What the task requires: Number the lines of the records below as a list, starting at the line that contains "Image resolution: width=2265, height=1652." and ending after the line that contains "2008 (1) (746, 257)". Leave out any blank lines.

Dataset content:

* * *

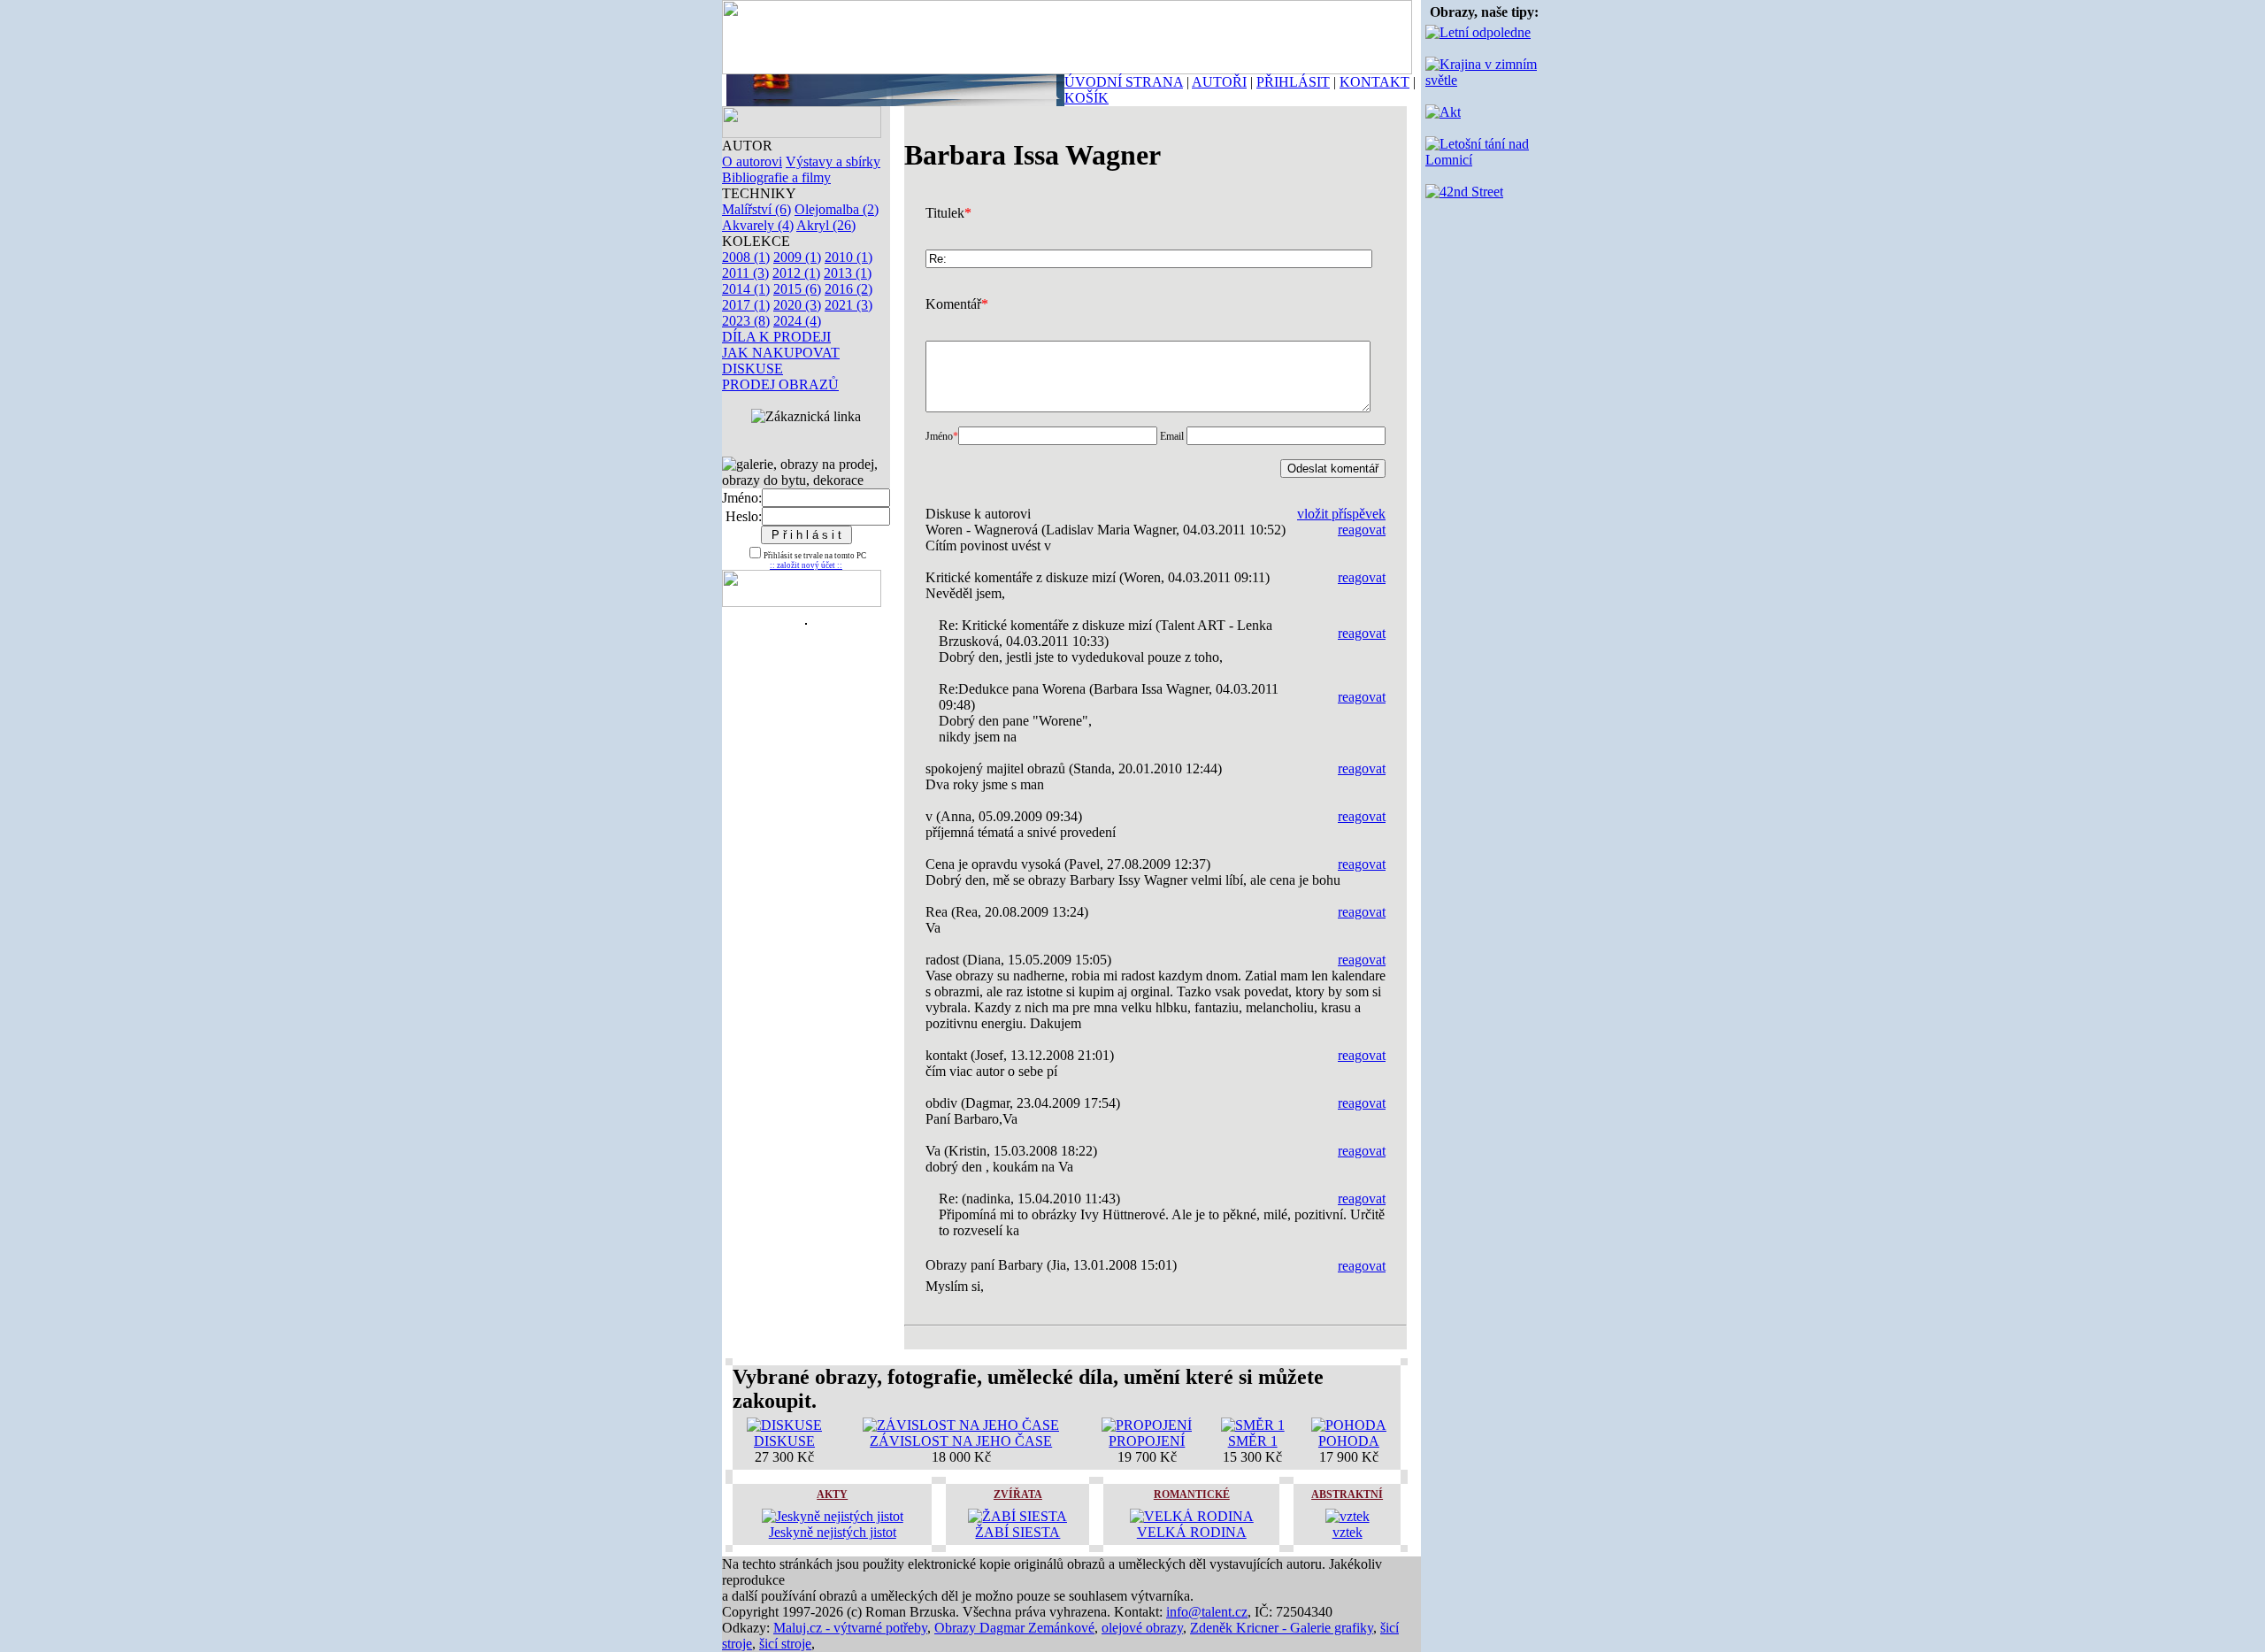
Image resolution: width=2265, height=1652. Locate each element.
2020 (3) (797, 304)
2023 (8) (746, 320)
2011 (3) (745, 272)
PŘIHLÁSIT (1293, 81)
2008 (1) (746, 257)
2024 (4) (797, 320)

* * *

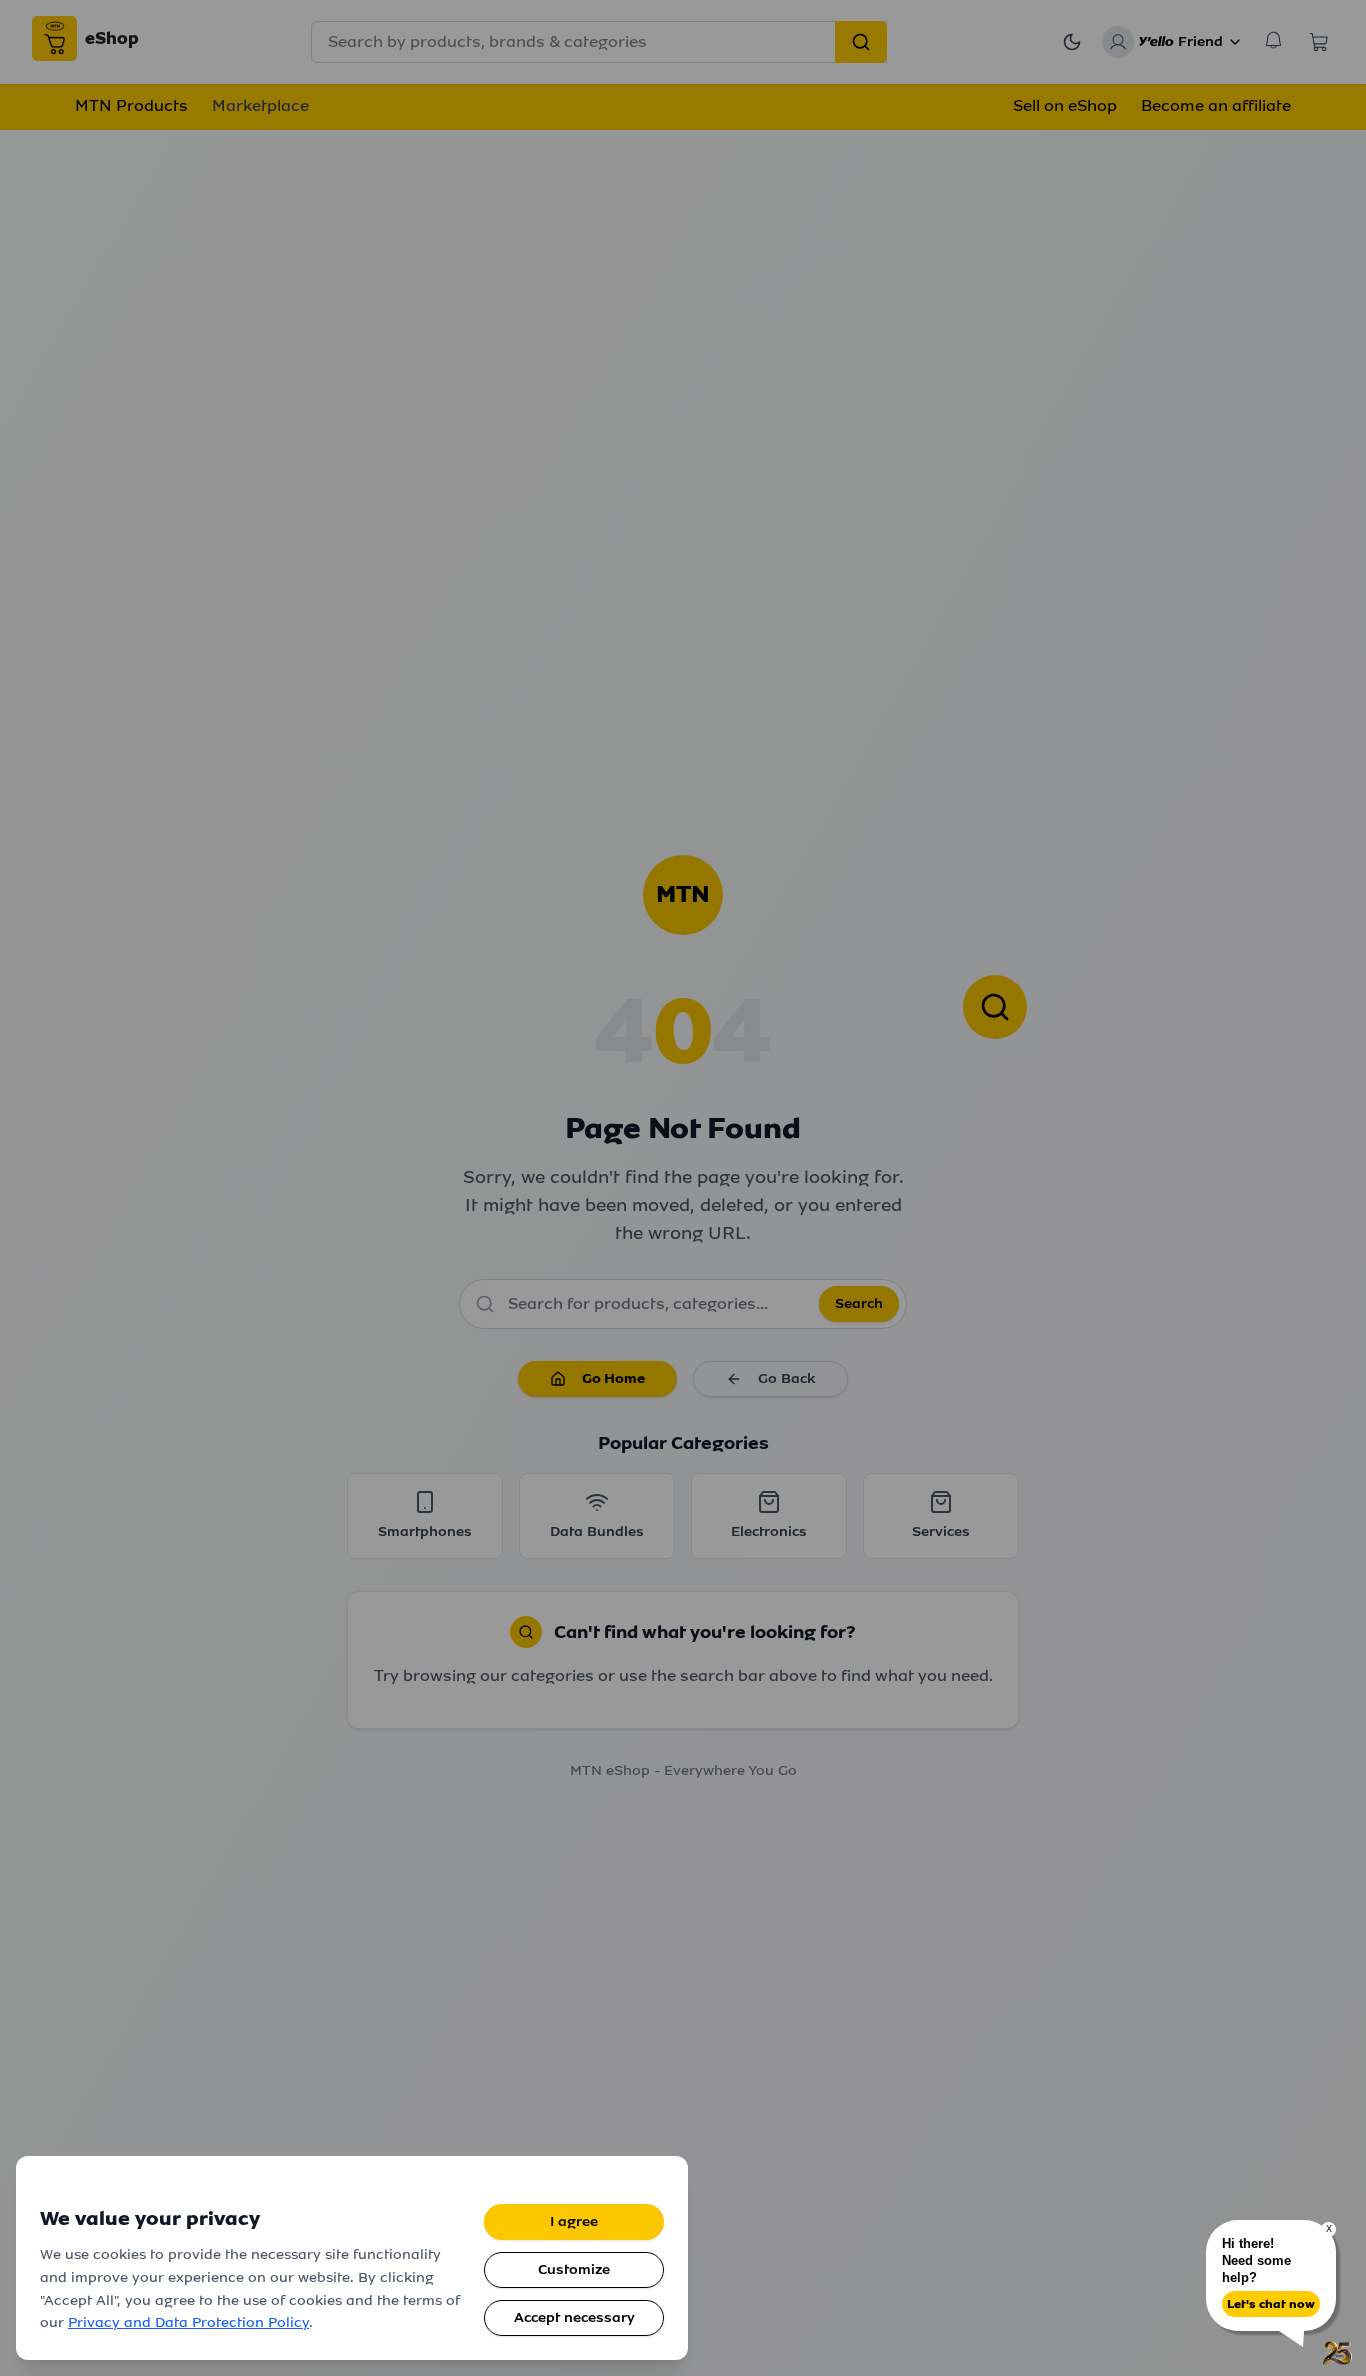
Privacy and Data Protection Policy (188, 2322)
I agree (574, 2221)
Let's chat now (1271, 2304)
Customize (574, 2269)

* * *

Response below:
1. Image resolution: width=2265, height=1652. Locate each element.
2. 2020 (3) (797, 304)
3. 2023 (8) (746, 320)
4. 2011 (3) (745, 272)
5. PŘIHLÁSIT (1293, 81)
6. 2008 (1) (746, 257)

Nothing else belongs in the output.